おそらく他社はまだ気づいていないが、鑑定結果を待っているうちに察知して、デリケートな事情を知らずに中途半端に書き飛ばしてくるかもしれない。その瞬間、私の特ダネはなくなる。しかも、その報道が後から鑑定結果で裏づけられれば、完敗である。情報を抱え込んだまま特ダネにできず、みすみす他社の後塵(こうじん)を拝する。無能の烙印を押されても仕方ない大失態だ。
ふと、捜査幹部と交渉できないかという考えが頭をよぎった。自分はこれだけ知っている。だが事件がつぶれては困るから、今は書かないと約束する。その代わりにもう大丈夫という時がきたらヒントをくれないか――。だが、すぐにあきらめた。幹部がとぼける顔が目に浮かぶようだった。
もう一つの殺人事件なんて聞いたことがない。書きたければ書けばいい。ただ、仮にそんなものがあったとして、あなたの記事で逮捕できなくなったり、あなたが訴えられたりしたら、それはあなたの責任だ。
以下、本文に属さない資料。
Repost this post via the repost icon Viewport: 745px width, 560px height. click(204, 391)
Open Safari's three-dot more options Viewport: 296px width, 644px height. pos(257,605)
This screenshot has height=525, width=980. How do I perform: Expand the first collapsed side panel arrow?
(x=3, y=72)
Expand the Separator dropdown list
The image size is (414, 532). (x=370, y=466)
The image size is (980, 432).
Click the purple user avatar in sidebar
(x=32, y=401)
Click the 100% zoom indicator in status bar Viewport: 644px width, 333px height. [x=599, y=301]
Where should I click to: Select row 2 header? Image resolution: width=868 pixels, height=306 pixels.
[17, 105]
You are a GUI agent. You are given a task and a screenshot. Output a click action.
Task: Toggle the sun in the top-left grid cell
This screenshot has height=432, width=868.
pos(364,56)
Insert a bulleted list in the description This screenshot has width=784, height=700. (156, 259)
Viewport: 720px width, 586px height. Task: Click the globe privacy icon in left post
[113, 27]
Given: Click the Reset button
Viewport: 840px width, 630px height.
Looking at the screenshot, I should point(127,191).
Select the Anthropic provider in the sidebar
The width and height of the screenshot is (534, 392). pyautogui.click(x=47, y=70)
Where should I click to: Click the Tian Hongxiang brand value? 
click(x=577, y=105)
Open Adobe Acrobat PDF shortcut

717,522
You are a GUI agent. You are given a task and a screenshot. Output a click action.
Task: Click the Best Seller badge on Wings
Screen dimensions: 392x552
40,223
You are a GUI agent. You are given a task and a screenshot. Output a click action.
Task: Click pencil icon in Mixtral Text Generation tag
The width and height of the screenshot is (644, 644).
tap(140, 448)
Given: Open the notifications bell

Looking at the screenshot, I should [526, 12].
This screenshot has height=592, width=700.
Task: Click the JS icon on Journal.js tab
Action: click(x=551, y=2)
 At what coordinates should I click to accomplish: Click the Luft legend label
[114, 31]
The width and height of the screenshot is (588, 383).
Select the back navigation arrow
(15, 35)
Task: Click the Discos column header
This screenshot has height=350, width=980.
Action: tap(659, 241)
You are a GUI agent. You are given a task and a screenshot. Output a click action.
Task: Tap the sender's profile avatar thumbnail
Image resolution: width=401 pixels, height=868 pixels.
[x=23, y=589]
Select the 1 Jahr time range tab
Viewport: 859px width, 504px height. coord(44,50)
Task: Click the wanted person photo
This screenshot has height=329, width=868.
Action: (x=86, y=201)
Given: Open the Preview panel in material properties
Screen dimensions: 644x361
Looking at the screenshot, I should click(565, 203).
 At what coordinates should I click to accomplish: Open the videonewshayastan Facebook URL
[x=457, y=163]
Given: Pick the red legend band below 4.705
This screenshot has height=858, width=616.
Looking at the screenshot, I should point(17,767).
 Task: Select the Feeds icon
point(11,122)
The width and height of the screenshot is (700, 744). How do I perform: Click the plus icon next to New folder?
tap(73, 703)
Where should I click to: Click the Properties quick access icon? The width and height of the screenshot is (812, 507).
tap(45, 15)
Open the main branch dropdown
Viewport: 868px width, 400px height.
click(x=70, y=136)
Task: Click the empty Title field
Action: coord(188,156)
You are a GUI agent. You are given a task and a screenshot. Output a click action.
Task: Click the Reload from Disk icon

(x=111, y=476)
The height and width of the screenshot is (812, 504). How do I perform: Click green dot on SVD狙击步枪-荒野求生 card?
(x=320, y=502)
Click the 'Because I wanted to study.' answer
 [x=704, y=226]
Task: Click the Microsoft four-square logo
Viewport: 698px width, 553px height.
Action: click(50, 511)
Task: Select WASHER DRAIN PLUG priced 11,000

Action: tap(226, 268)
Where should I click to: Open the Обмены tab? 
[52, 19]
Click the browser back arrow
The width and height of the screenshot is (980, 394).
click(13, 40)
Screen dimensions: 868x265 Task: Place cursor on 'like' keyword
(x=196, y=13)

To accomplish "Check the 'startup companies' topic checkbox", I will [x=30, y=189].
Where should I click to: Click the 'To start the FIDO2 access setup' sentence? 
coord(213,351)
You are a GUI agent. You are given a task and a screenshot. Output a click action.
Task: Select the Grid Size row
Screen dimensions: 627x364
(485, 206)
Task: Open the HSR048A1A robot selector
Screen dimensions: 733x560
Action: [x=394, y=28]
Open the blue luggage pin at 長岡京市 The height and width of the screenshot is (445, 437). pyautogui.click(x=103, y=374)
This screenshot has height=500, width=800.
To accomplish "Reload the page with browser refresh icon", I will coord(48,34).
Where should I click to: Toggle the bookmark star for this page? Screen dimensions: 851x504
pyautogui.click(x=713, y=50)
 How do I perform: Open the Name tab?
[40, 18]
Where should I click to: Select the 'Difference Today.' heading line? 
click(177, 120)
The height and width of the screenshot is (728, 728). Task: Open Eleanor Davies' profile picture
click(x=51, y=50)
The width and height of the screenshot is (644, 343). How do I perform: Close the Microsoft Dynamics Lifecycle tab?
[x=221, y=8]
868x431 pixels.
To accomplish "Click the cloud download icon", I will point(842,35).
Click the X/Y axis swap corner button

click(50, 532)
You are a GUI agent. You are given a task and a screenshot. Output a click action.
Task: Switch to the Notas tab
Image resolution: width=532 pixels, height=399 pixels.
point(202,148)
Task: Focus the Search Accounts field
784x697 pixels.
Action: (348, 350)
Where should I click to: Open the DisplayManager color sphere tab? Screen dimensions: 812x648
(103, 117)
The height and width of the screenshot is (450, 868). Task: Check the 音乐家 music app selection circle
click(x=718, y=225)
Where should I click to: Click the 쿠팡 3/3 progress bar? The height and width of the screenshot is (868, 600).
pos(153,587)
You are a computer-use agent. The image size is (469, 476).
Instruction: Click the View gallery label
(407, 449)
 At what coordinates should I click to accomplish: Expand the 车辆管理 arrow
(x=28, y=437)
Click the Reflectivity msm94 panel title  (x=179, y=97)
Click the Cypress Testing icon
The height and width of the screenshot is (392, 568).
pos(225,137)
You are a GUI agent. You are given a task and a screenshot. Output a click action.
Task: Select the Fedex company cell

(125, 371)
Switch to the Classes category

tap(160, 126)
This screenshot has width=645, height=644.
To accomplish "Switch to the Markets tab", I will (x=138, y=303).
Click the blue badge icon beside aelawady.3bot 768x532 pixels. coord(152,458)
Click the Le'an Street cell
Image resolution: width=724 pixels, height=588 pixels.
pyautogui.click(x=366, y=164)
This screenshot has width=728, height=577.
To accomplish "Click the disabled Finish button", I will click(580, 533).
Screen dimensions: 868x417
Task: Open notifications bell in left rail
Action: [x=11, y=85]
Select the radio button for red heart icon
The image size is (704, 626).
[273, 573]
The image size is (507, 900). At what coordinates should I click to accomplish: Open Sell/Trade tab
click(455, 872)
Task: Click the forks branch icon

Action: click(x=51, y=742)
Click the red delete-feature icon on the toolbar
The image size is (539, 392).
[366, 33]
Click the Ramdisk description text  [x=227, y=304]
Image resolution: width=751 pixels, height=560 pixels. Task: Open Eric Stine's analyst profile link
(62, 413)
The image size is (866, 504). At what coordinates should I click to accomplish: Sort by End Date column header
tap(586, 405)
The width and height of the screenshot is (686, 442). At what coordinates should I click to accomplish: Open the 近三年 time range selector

私に残されているのは、鑑定結果が出たタイミングとその中身を素早くつかむ、それだけだった。他社が気づかないことを願いながら、記事にするのを我慢する。書ける範囲で原稿を用意しておき、警察の動きに神経を尖らせる。そんな日々が数カ月は続いただろうか。
Xデーは突然、訪れた。
ある金曜日の夕方。いつものように県警庁舎をぶらついていると、1人の幹部が部下から報告を受けるところに居合わせた。内容は聞こえない。何度も見てきた風景だ。
ただ、この日は少し様子が違った。報告前に部下がソファに座ったこちらを振り返り、チラッと見た。私の目を気にしている、と感じた。
老眼気味の幹部はふだん椅子にもたれて「前へならえ」のように両手を伸ばし、書類を目から離して読む癖がある。まゆはゆったり「八の字」型だ。
ところが、その時は報告書を受け取るや、ぐっと机に突っ伏すように身を乗り出して読みだした。「逆八の字」とでもいうのか、まゆ尻を釣り上げて目を見開き、ふだんと正反対に顔を書類に近づけた。